4. A composition according to any of claims 1-3 CHARACTERIZED by about 70-30% gelled liquid, about 0.5-8.0% gelling agent, and about 30-70% ammonium salt.

5. A composition according to any of claims 1-4 CHARACTERIZED by a further additive selected from the group consisting of a drying agent and a viscosity modifier functional at low temperatures, and combinations thereof.

6. A composition according to any of claims 1-5 CHARACTERIZED by a fire-suppressing powder selected from the group consisting of sodium bicarbonate, potassium bicarbonate, urea adducts of potassium bicarbonate, sodium chloride and potassium chloride.

7. A composition according to any of claims 1-6 CHARACTERIZED by at least one fire-quenching liquid and at least one overpressurizing gas selected from the group consisting of nitrogen, carbon dioxide, helium, and argon.

8. A composition according to any of claims 1-6 CHARACTERIZED by as at least one fire-quenching liquified gas as the gelled liquid.

9. A composition according to claim 8 CHARACTERIZED by at least one fire-quenching liquid and at least one fire-quenching liquified gas as the gelled liquid.

10. A composition according to claim 7 or 9 CHARACTERIZED by a fire quenching liquid selected from the group consisting of methylene bromide, methyl iodide, tetrafluorodibromoethane, trfluorotrichloroethane, fluorotrichloromethane, chloroform, bromoform and carbon tetrachloride.

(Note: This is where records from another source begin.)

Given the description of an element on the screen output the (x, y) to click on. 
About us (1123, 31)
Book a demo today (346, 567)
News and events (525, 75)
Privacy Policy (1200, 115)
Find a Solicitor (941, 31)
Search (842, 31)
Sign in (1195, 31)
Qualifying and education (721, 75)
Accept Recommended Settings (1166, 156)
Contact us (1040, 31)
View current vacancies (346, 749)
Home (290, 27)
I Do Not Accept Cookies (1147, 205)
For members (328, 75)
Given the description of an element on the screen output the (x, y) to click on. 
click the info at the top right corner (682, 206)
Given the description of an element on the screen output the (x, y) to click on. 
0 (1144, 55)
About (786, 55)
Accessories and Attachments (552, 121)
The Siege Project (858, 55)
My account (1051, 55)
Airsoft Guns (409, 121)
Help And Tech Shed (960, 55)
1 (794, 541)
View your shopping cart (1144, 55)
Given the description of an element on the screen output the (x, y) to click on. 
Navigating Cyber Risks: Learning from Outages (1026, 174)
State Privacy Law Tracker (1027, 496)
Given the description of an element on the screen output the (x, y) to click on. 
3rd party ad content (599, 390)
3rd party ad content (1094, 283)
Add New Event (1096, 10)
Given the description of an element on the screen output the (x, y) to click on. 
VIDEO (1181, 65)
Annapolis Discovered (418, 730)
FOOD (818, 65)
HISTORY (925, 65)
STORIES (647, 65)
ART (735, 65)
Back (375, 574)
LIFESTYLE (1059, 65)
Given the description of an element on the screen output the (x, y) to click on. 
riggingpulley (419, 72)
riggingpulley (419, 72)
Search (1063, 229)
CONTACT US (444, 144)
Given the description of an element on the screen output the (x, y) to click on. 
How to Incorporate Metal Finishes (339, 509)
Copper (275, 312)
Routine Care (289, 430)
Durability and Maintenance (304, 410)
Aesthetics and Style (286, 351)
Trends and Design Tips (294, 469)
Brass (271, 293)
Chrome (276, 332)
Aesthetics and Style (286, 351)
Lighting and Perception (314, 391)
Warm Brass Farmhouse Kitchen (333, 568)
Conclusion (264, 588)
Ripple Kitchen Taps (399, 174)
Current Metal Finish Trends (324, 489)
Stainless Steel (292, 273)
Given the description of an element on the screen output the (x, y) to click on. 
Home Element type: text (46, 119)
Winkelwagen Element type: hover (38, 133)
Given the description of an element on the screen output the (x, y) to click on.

11. A composition according to claim 8 or 9 CHARACTERIZED by a fire-quenching liquified gas selected from the group consisting of trifluorobromomethane, difluorochlorobromomethane, perfluoropropane, perfluorocylobutane, dichlorodifluoromethane, tetrafluoromethane, methyl bromide, trifluoromethane, trifluorochloromethane and hexafluoroethane.

12. A composition according to claim 11 CHARACTERIZED by a gelled liquid which is a blend of difluorochlorobromethane and trifluorobromomethane.

13. A composition according to claim 12 CHARACTERIZED by a blend of about 50 to about 60 percent difluorochlorobromomethane and about 40 to about 50 percent trifluorobromomethane.

14. A composition according to claim 12 or 13 CHARACTERIZED by a carboxy vinyl polymer as the gelling agent.

15. A composition according to claim 14 CHARACTERIZED by 70-30% liquified gas which is a blend of about 50-60% difluorochlorobromomethane and about 40-50% trifluorobromonethane, about 0.5-8.0% carboxy vinyl polymer gelling agent, and about 35-50% monoammonium phosphate.

16. A method of fire suppression CHARACTERIZED by the application of a composition according to any of the preceding claims.